Polecenia:
(a) Skopiuj słowo w słowo fragment tekstu o Russellu Crowe, zaczynając od „Skinhead, kowboj, gladiator, bokser, policjant, matematyczny”, a kończąc na „gwiazdora zbyt udane...”.
(b) Odpowiedz krótko na pytania do tekstu o Russellu Crowe:
(i) Z jakiego kraju pochodzi Russell Crowe?
(ii) W jaką postać aktor wcielił się w produkcji „Na cały głos”?
(iii) W którym roku ta postać musiała zrezygnować z funkcji CEO i prezesa rady nadzorczej?

Tekst do analizy:
****

Russell Crowe już nie przypomina siebie samego. Co się z nim stało?
Skinhead, kowboj, gladiator, bokser, policjant, matematyczny geniusz - popularny i u nas australijski aktor Russell Crowe potrafi zagrać dosłownie wszystko. Ostatnie lata nie są jednak dla gwiazdora zbyt udane...
"Romper Stomper", "Piękny umysł", "Pan i władca na krańcu świata", "Informator", "American Gangster", "Człowiek ringu", "Tajemnice Los Angeles" i oczywiście "Gladiator" - długa jest lista filmów, za sprawą których Russell Crowe ma już pewne miejsce w annałach kinematografii.
Ostatnie lata to jednak w karierze gwiazdora równia pochyła. Od dawna nie zagrał znaczącej roli, a media bardziej od nowych propozycji aktorskich, interesuje życie prywatne artysty.
Na początku 2019 roku portale na całym świecie informowały, że niegdysiejszy Maximus nadmiernie się roztył. Wówczas "nadprogramowe" kilogramy miały być efektem przygotowań do roli w produkcji "Na cały głos", gdzie aktor przeistoczył się w szefa telewizji informacyjnej oskarżonego o molestowanie.
W serialu Crowe wcielił się w postać twórcy telewizji Fox News - Rogera Ailesa. Mężczyzna stworzył biznesowe oraz telewizyjne imperium. Po 20 latach, w 2016 roku, był jednak zmuszony do rezygnacji z pełnienia funkcji CEO i prezesa rady nadzorczej w wyniku oskarżenia o seksualne nadużycia.

****

Dane do analizy:
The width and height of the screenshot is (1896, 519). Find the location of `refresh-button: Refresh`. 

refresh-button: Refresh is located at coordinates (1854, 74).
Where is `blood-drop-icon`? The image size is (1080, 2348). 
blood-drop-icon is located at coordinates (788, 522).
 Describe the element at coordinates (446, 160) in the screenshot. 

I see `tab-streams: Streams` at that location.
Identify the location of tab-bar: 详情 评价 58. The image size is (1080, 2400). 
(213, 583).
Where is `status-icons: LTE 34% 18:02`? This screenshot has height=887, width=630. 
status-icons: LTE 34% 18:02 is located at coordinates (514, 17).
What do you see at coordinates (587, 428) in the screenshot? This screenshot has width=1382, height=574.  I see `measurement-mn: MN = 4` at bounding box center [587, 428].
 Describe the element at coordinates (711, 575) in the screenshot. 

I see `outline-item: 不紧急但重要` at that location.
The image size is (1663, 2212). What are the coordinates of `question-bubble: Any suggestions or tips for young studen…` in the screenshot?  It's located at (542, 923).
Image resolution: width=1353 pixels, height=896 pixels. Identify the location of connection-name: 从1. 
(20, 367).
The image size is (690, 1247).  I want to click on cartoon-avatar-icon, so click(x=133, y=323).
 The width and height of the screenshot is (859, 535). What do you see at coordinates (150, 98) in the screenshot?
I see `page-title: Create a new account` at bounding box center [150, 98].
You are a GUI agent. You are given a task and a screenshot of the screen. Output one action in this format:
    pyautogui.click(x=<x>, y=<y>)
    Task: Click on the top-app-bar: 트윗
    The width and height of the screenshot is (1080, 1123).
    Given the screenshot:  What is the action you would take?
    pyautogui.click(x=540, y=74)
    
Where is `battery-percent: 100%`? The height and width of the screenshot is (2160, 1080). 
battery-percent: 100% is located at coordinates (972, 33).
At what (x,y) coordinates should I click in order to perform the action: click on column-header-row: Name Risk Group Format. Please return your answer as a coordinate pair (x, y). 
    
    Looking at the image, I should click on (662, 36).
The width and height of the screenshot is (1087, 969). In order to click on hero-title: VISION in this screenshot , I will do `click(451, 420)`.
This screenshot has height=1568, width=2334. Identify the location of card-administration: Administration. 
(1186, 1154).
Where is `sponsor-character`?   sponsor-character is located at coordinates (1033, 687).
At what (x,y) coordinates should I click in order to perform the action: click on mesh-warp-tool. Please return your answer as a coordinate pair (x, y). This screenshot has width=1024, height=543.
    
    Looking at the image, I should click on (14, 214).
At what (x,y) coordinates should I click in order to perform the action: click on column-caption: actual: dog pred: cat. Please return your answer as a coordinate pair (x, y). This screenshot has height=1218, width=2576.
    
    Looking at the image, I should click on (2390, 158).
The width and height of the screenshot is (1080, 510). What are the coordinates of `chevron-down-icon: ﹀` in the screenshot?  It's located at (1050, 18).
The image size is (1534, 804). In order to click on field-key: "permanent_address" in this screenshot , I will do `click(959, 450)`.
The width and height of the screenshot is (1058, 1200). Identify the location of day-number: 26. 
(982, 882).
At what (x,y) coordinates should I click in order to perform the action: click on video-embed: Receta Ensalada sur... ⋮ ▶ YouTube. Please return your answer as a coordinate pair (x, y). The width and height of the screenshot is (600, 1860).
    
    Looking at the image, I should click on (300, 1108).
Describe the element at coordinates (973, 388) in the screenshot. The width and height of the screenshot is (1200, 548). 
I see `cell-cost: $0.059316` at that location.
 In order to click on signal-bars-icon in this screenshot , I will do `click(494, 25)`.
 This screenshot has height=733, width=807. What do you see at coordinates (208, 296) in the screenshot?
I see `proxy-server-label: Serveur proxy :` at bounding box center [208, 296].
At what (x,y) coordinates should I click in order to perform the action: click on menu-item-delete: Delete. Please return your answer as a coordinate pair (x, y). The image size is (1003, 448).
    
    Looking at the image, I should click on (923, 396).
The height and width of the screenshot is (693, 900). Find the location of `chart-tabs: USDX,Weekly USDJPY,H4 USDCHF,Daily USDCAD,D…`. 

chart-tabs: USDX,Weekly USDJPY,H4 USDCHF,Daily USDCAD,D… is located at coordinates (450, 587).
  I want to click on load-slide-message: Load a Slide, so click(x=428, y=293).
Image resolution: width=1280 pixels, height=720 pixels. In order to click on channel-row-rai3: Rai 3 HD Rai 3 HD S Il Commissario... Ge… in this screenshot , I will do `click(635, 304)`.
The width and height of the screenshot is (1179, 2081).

****

Twoje odpowiedzi:
(a)
Skinhead, kowboj, gladiator, bokser, policjant, matematyczny geniusz - popularny i u nas australijski aktor Russell Crowe potrafi zagrać dosłownie wszystko. Ostatnie lata nie są jednak dla gwiazdora zbyt udane...

(b)
(i) Z Australii.
(ii) W Rogera Ailesa, twórcę telewizji Fox News.
(iii) W 2016 roku.